Et voila! What you get from this recipe is the perfect small yet elegant looking appetizer to serve your guests that will have them raving about the food just as much as the celebratory atmosphere.
Have you made yalanci before? What tips do you have for rolling the grape leaves? Comment below!
- ¼ cup extra-virgin olive oil
- 1 medium yellow onion, peeled and minced
- ⅓ cup long-grain rice
- 4 tablespoons tomato paste
- 2 tablespoons water
- 1 heaping handful cherry tomatoes (at least 4, but more preferred)
- ¼ cup pine nuts, crushed
- 1 heaping handful of basil, chopped
- 1 heaping handful of dill, chopped
- 1 heaping handful of parsley, chopped
- 1 heaping handful of mint, chopped
- 1 teaspoon ground allspice
- 1 teaspoon cayenne
- 1 teaspoon paprika
- 10-15 grape leaves, rinsed and blanched
- Juice of 2 lemons
- At least 3 cups of water (or more depending on size of stockpot)
- Take a saucepan over medium high heat and add your oil
- Once heated, add in your onions, and cook them for 3-5 minutes as they start to sweat and become translucent
- When the onions have cooked through slightly, add in your rice, tomato paste, water, cherry tomatoes, pine nuts, and any herbs & spices you choose
- Cook all ingredients together in the saucepan on this medium high heat for 5-7 minutes before reducing heat to a simmer
- Let the ingredients simmer for another ~10 mins. The goal here is to cook your filling's ingredients lightly together but to leave the rice slightly uncooked
- After 10 minutes, take your saucepan of yalanci filling off the heat and set aside
- As the filling mixture simmers together, bring a pot of water to a boil
- With the water boiling, add your grape leaves and let boil for 2-3 minutes
- After 2-3 minutes, take out grape leaves and drain. Cut off any remaining stems while the leaves are still soft
- Lay one of your blanched grape leaves on a flat surface like a cutting board with the shiny side up (or the veiny side of the leaf facing down)

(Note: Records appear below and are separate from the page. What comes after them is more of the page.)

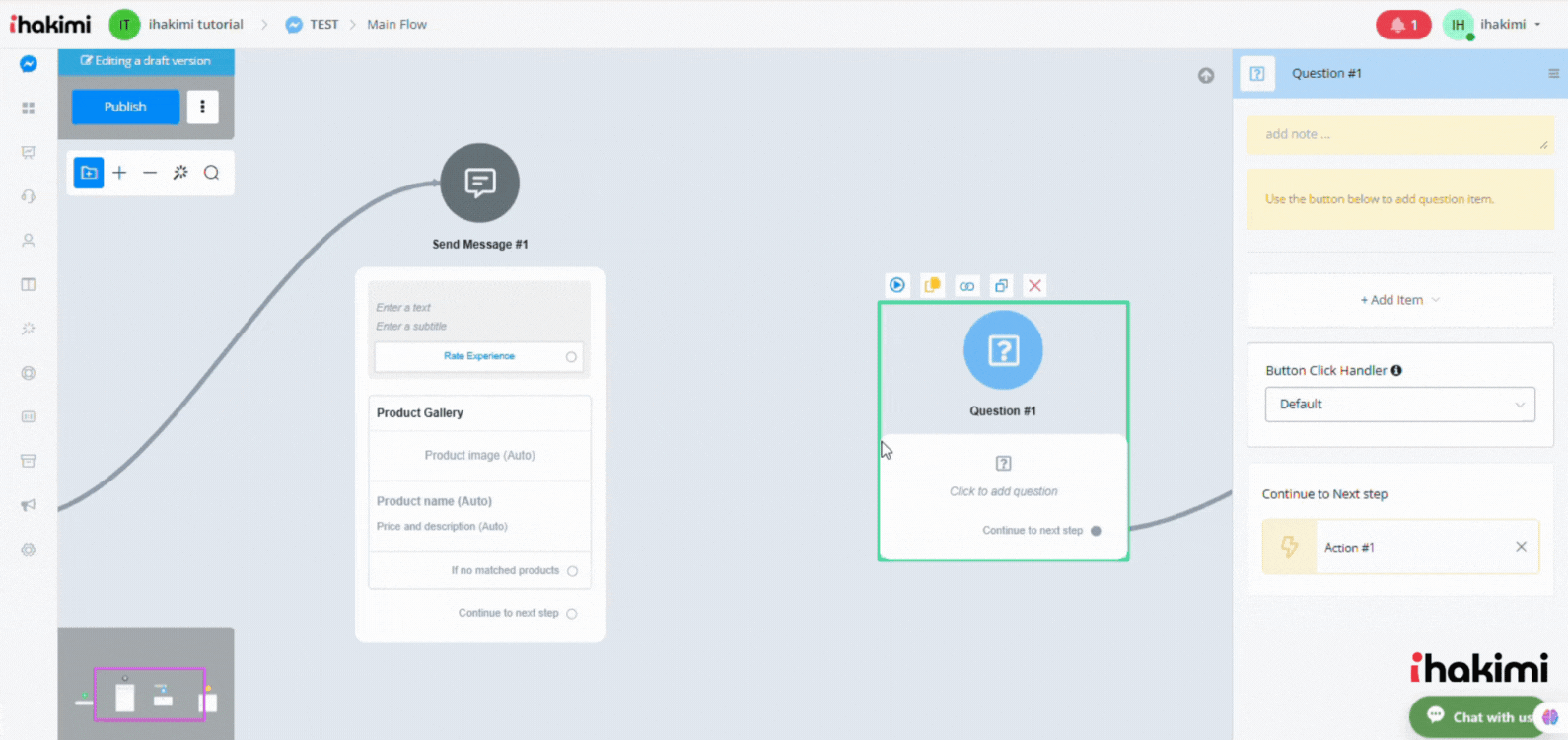1568x740 pixels.
Task: Click the zoom in plus icon
Action: tap(119, 173)
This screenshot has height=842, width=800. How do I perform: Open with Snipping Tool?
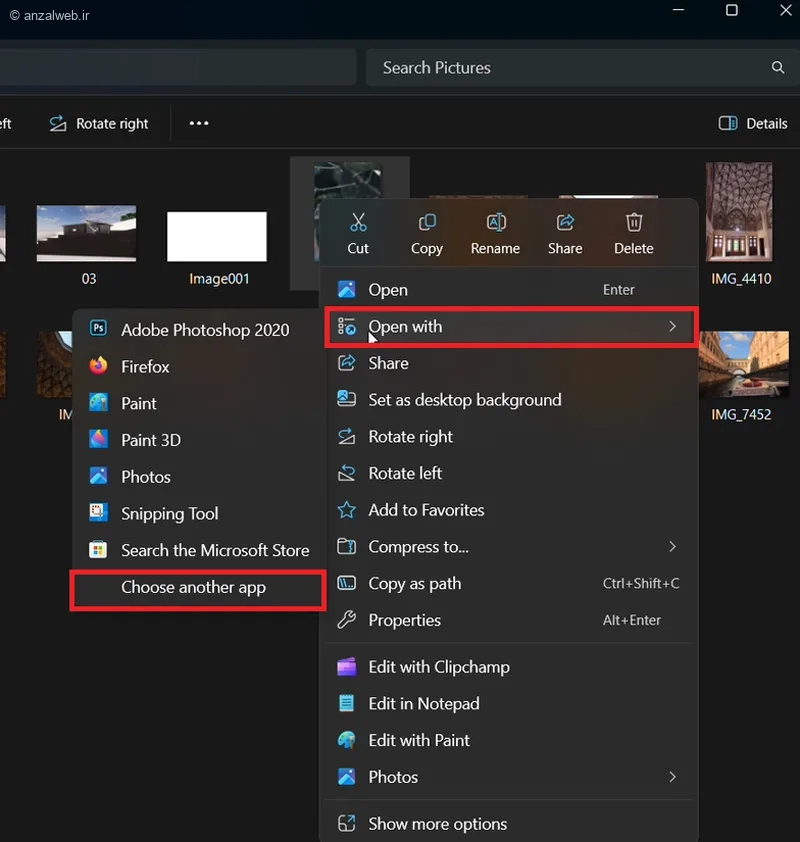[x=169, y=514]
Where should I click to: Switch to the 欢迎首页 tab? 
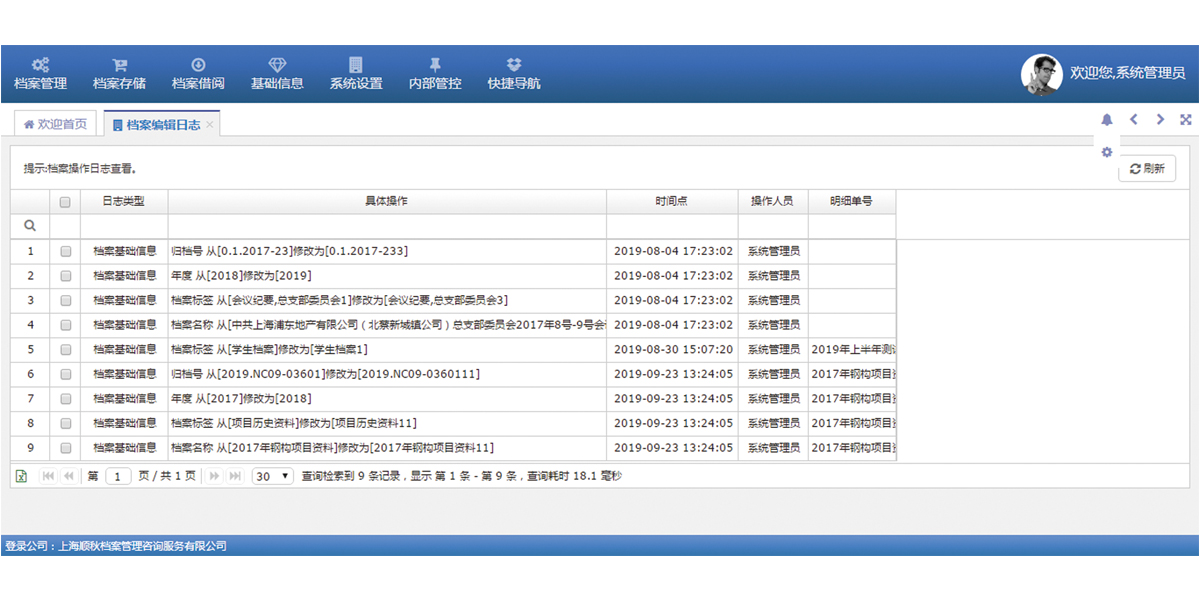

- Place 1-1.5 teaspoons of your filling into the center of the leaf and shape the filling into a small ball shape
- To begin folding your yalanci sarma, take the bottom half of your grape leaf over the filling and tuck underneath on the other side (thereby enclosing the filling)
- Gently pull the grape leaf as far back as you can without ripping it. Once you have the filling snugly packed in, roll the leaf forward 1-2 times
- Fold the left and right sides of the grape leaf into the center to fully enclose the filling
- Continue rolling your yalanci sarma forward until the entire grape leaf has wrapped around the filling
- Stack a small or medium-sized stockpot with your finished, finely rolled yalanci sarma. Be sure to tightly pack them together and create multiple layers of them stacked on one another. Pro Tip: If you have leftover or "unusable" grape leaves, line them on the bottom of the pot to buffer your yalanci from the direct heat of the stovetop
- Add the lemon juice and water into your stockpot to submerge your yalanci. Once submerged, you'll want to place a small weight like a heavy plate or dish (something that can handle the heat of boiling liquid) on top of the yalanci to keep them in place
- Cover your stockpot and bring it to a boil over medium-high heat
- Once boiling, reduce your heat to medium low, let the grape leaves simmer for 1 hour
- Following the hour of simmering, take the stockpot off the heat and begin to carefully extract your grape leaves
- Set your yalanci sarma aside to cool slightly, then enjoy!